Worse yet, it turns them into "containers", into "receptacles" to be "filled" by the teacher. The more completely she fills the receptacles, the better a teacher she is. The more meekly the receptacles permit themselves to be filled, the better students they are.
The teacher talks about reality as if it were motionless, static, compartmentalized, and predictable. Or else he expounds on a topic completely alien to the existential experience of the students. His task is to "fill" the students with the contents which are detached from reality, disconnected from the totality that engendered them and could give them significance. Words are emptied of their concreteness and become a hollow, alienated, and alienating verbosity.
The outstanding characteristic of this narrative education, then, is the sonority of words, not their transforming power. "Four times four is sixteen; the capital of Para is Belem." The student records, memorizes, and repeats these phrases without perceiving what four times four really means, or realizing the true significance of "capital" in the affirmation " the capital of Para is Belem," that is, what Belem means for Para and what Para means for Brazil.

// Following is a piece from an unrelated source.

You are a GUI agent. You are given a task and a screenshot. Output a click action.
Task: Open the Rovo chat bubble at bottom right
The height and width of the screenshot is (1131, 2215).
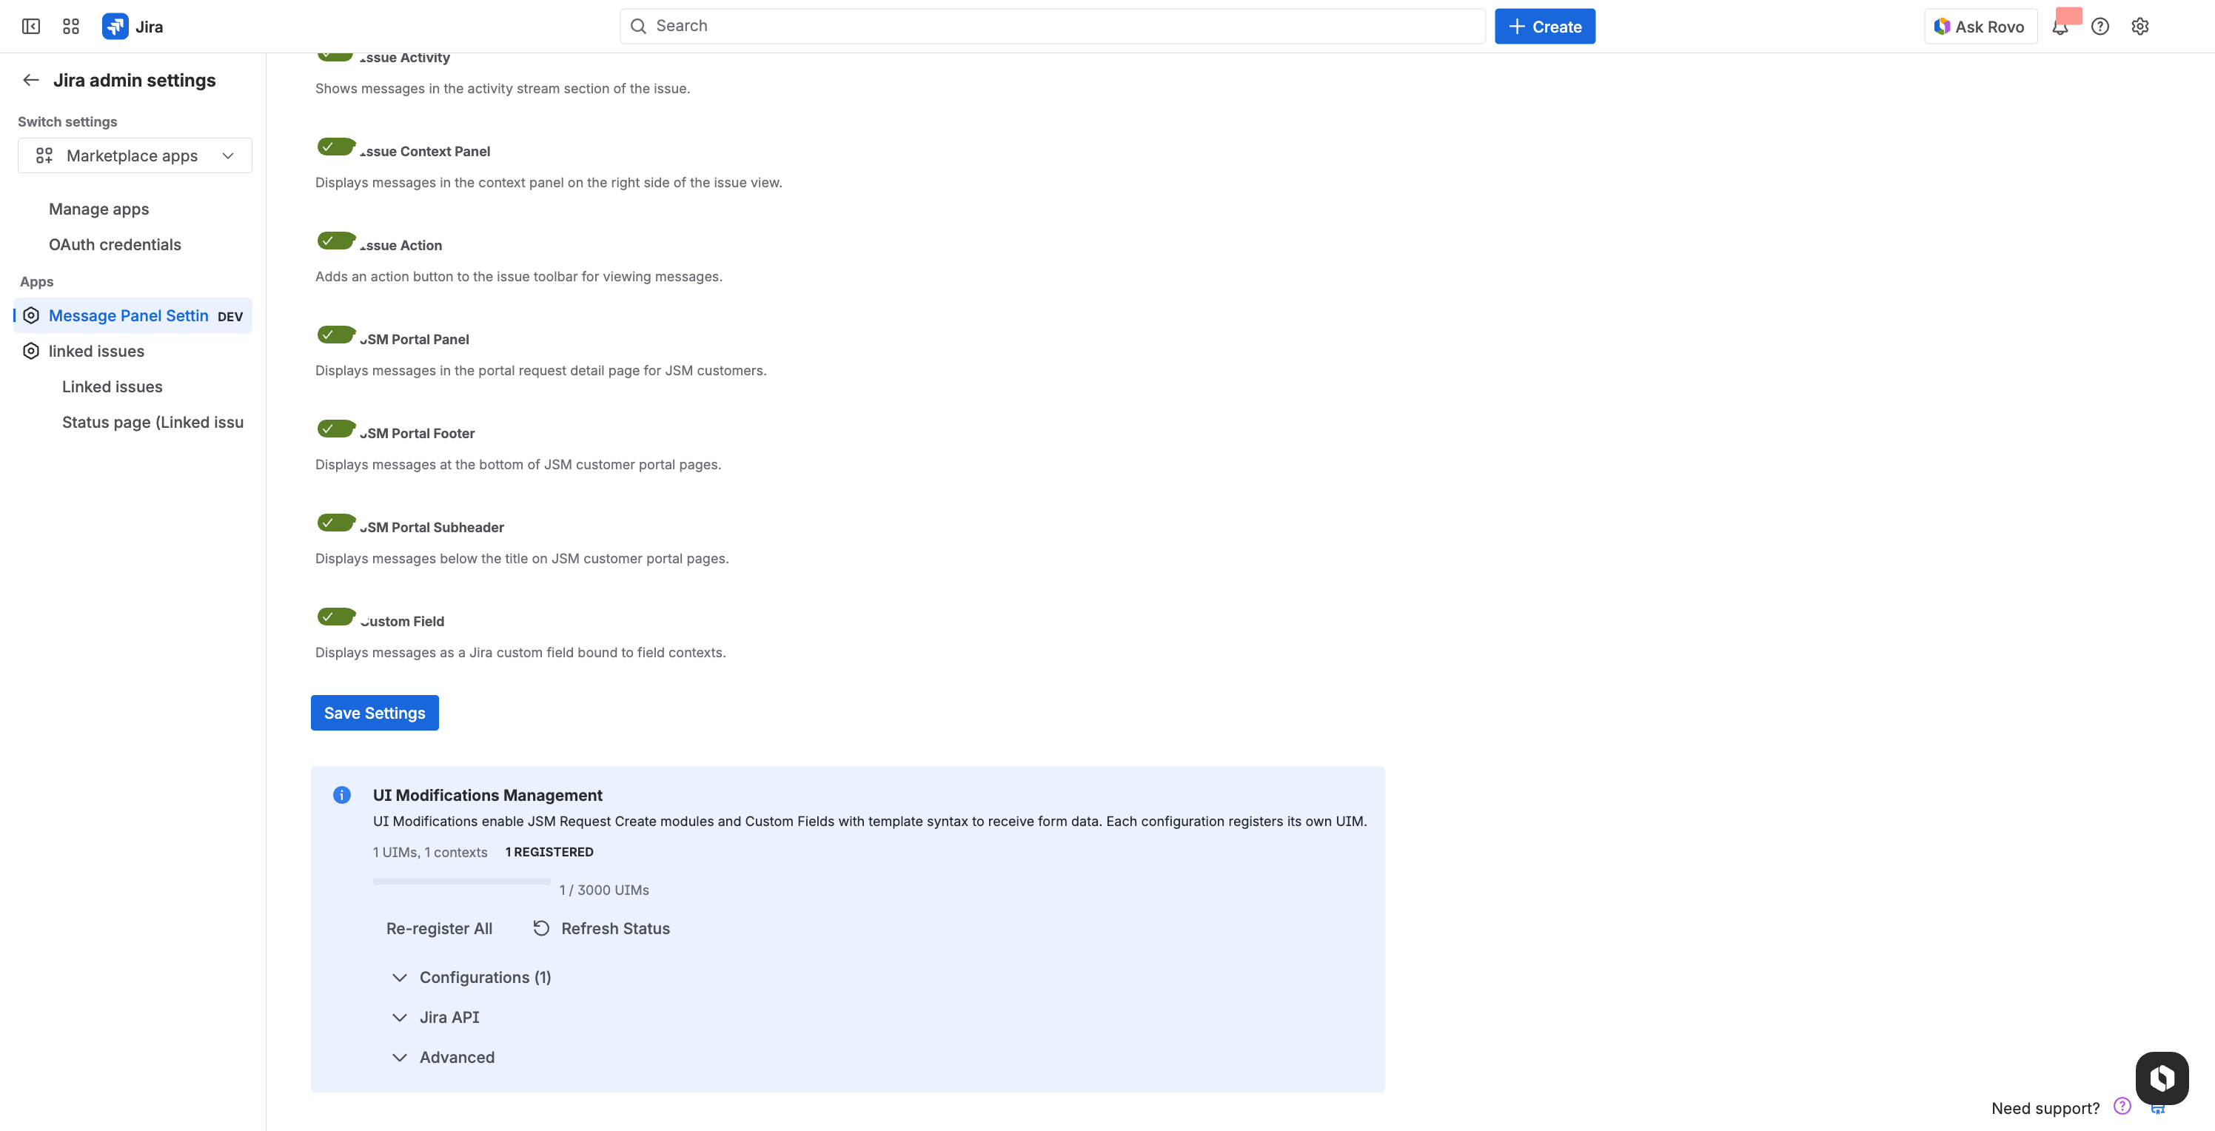tap(2163, 1078)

Knowledge emerges only through invention and re-invention, through the restless, impatient, continuing, hopeful inquiry human beings pursue in the worlds, with the world, and with each other.
Education must begin with the solution of the teacher-student contradiction, by reconciling the poles of the contradiction so that both are simultaneously teachers and students.
This solution is not (nor can it be) found in the banking concept. On the contrary, banking education maintains and even stimulates the contradiction through the following attitudes and practices, which mirror oppressive society as a whole:
the teacher teaches and the students are taught;
the teacher knows everything and the students know nothing;
the teacher thinks and the students are thought about;
the teacher talks and the students listen - meekly;
the teacher disciplines and the students are disciplined;
the teacher chooses and enforces his choice, and the students comply;
the teacher acts and the students have the illusion of acting through the action of the teacher;
the teacher chooses the program content, and the students (who were not consulted) adapt to it;
the teacher confuses the authority of knowledge with his or own professional authority, which she and he sets in opposition to the freedom of the students;
the teacher is the Subject of the learning process, while the pupils are mere objects.
My fear is that my daughter, who was born in 2008, will grow up and be all too familiar with Freire's list. If our children grow up and react to this list with anything less than shock and unfamiliarity, we will know that we failed them.